Sickness and Grace
Being diagnosed with lung cancer can be a roundabout feeling. The questions of what I could have done differently and questioning following the playbook only to be diagnosed regardless. As a former care partner and looking through these glasses from the other end, for many processing those many questions, I see grace through the blurry lens.
The role of grace in supporting loved ones
I’ve written previously how I’m not too fond of the word "burden", especially on the side of a person who has committed to helping their loved one through this process. Oftentimes when we put all cards on the table, it may feel like a stretch to ask for any more favors or assistance.
Well, this is where grace comes in because it is given freely. Those in this role of being their true self and even through it all understand that more unexpected hiccups may come with being a true “ride and die” partner. Some of us may understand more than others, but there is a spark of commitment and being a steward.
Recognizing the need for support
Words can try and fool many in one way, but with open eyes, you can see the pain in doing the simplest tasks. I understand the person going through this may not want to (and here’s that word again) burden others, but it must be stressed no one is truly Superman or Superwoman. We all need some form of assistance for whatever the matter may be, and the patient is clearly thinking about securing and making those around them feel comfortable.

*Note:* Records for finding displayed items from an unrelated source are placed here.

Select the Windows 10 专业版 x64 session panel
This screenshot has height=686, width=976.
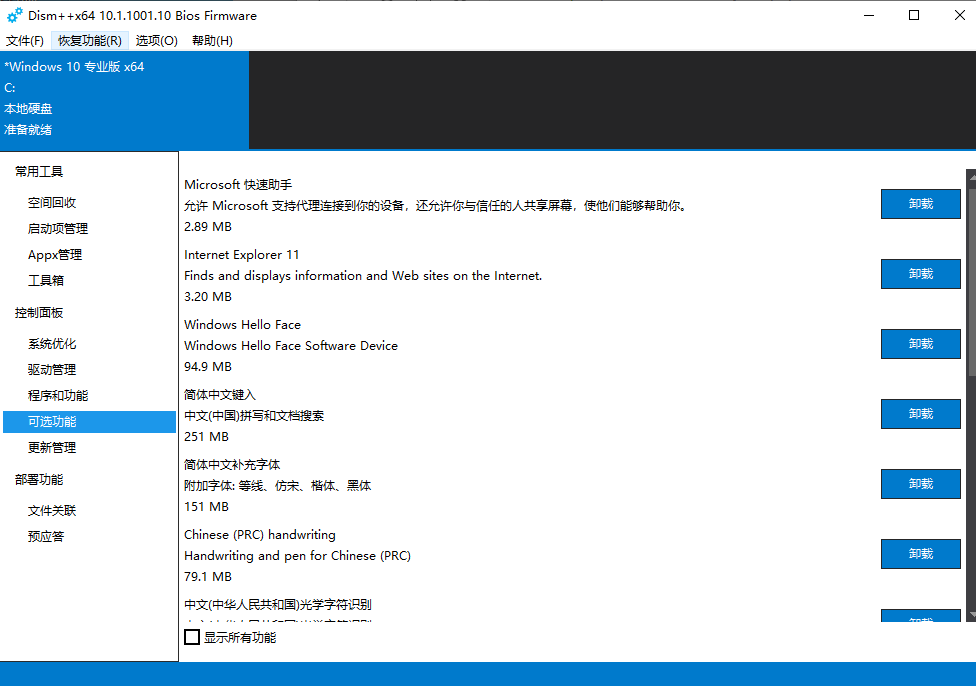click(x=124, y=100)
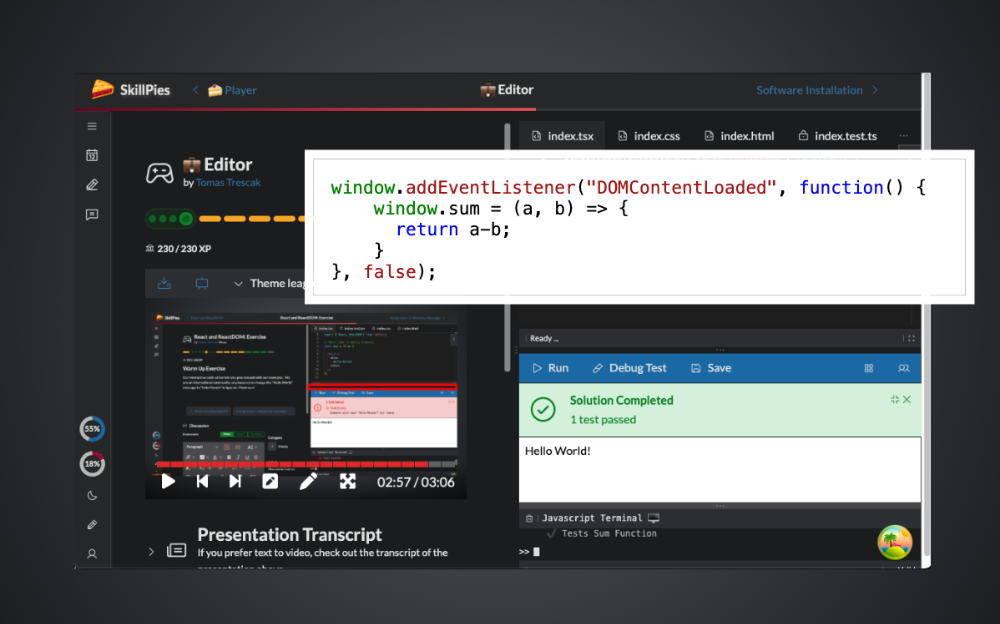Switch to the index.test.ts tab
Viewport: 1000px width, 624px height.
[836, 136]
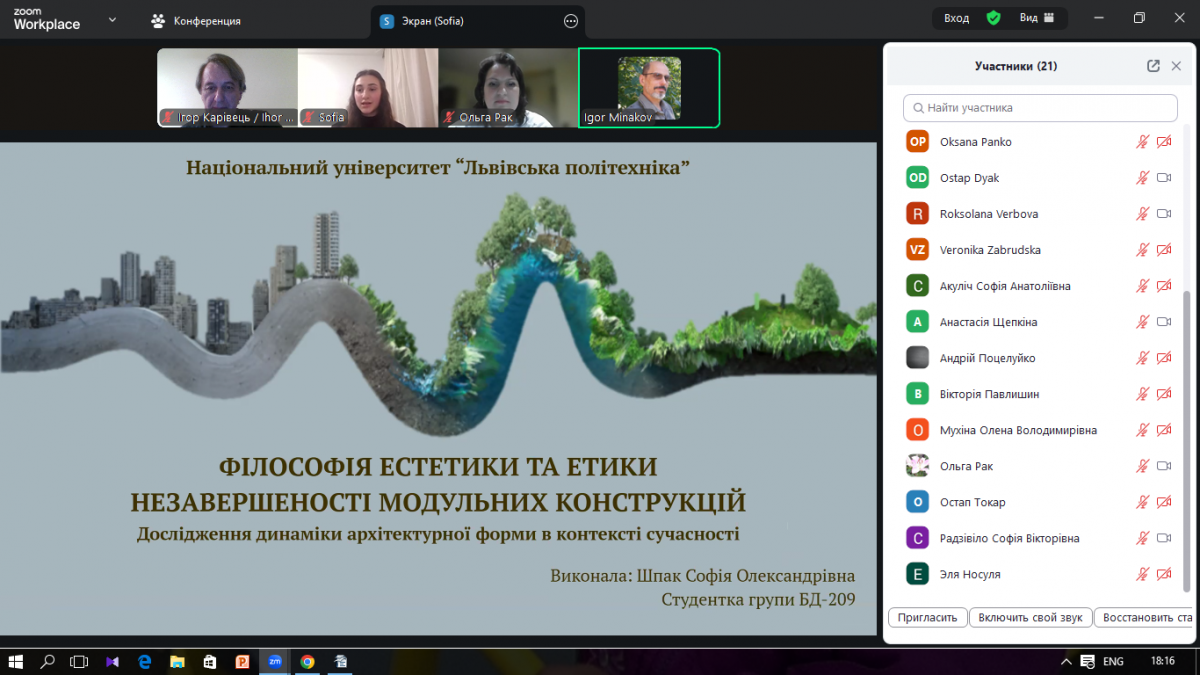Open the Zoom Workplace dropdown menu
This screenshot has height=675, width=1200.
pos(111,18)
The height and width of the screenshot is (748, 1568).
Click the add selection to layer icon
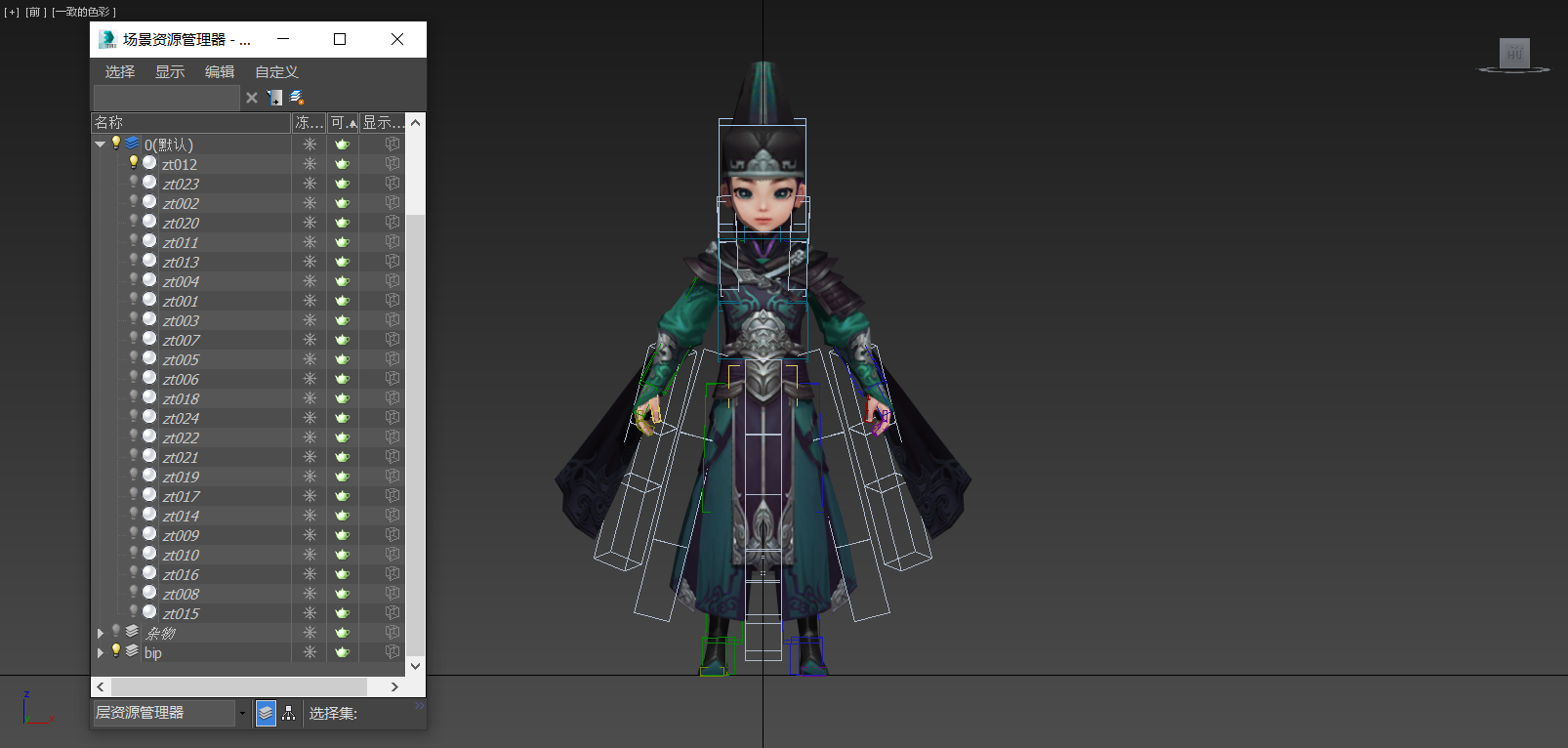pos(297,98)
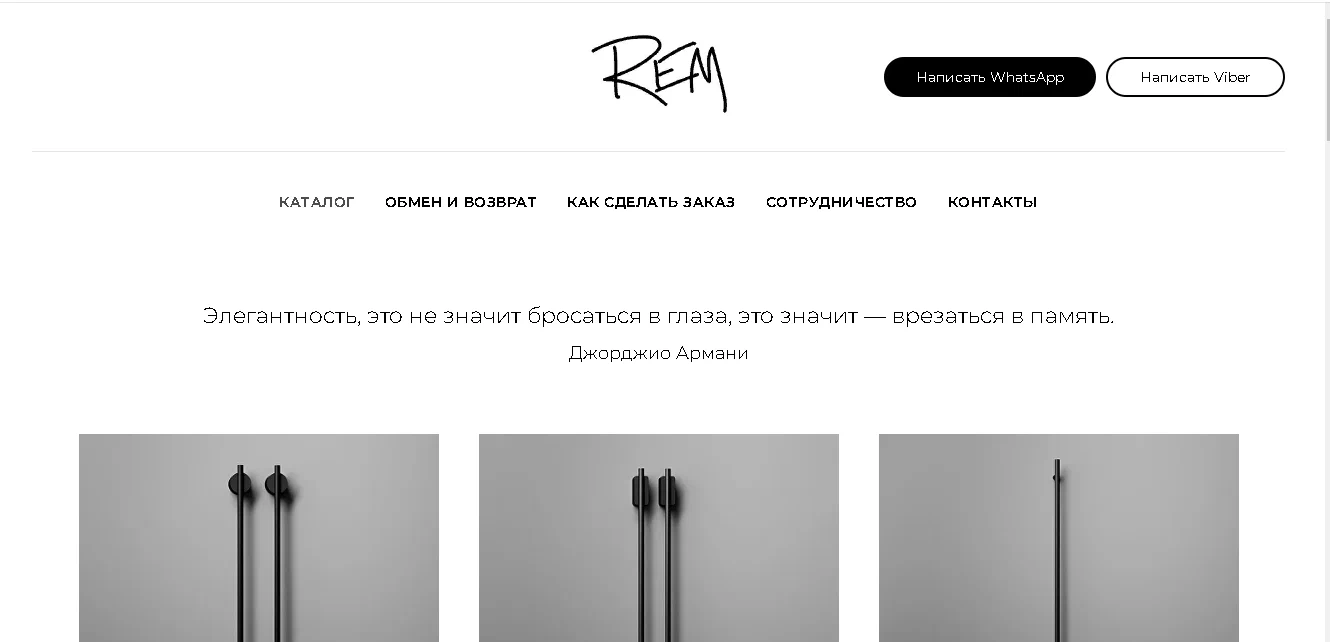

We can see right through it, or most of us can, at least. You owe no one anything feeling the way you do, acting the way you do, and becoming this new person in grasping this news. It’s okay to just be in that moment.
I remember my mother had a few rounds of radiation as her cancer metastasized to her brain. We met up during one of her appointments, where she mentioned her hair was starting to come out subtly, and with grace and a chuckle, she said, “Well, I guess this is happening.”
Navigating the complexities of illness with strength and dignity
This hard pill to swallow hits many differently, and the playbook is not the same for all. In a short time, I’m sure my mother filtered all that comes with experiencing lung cancer in spurts. First, there are the words of the diagnoses, and then the breakdown of treatment by the messenger.
Sickness and grace reveal the composition of a person's inner and outer being, and they are both integral to self-discovery. Observing these aspects involves accepting both the positive and negative aspects. There is no wrong way to go about the experience.
Again, this is a club no one wants to be part of. The walk can feel like an eternity, and the ability to grasp some sense of dignity is all about hope, a smile, and doing things on your own timeline.
The time to fight is now, with integrity, grace, hope, and a smile...when you feel like it.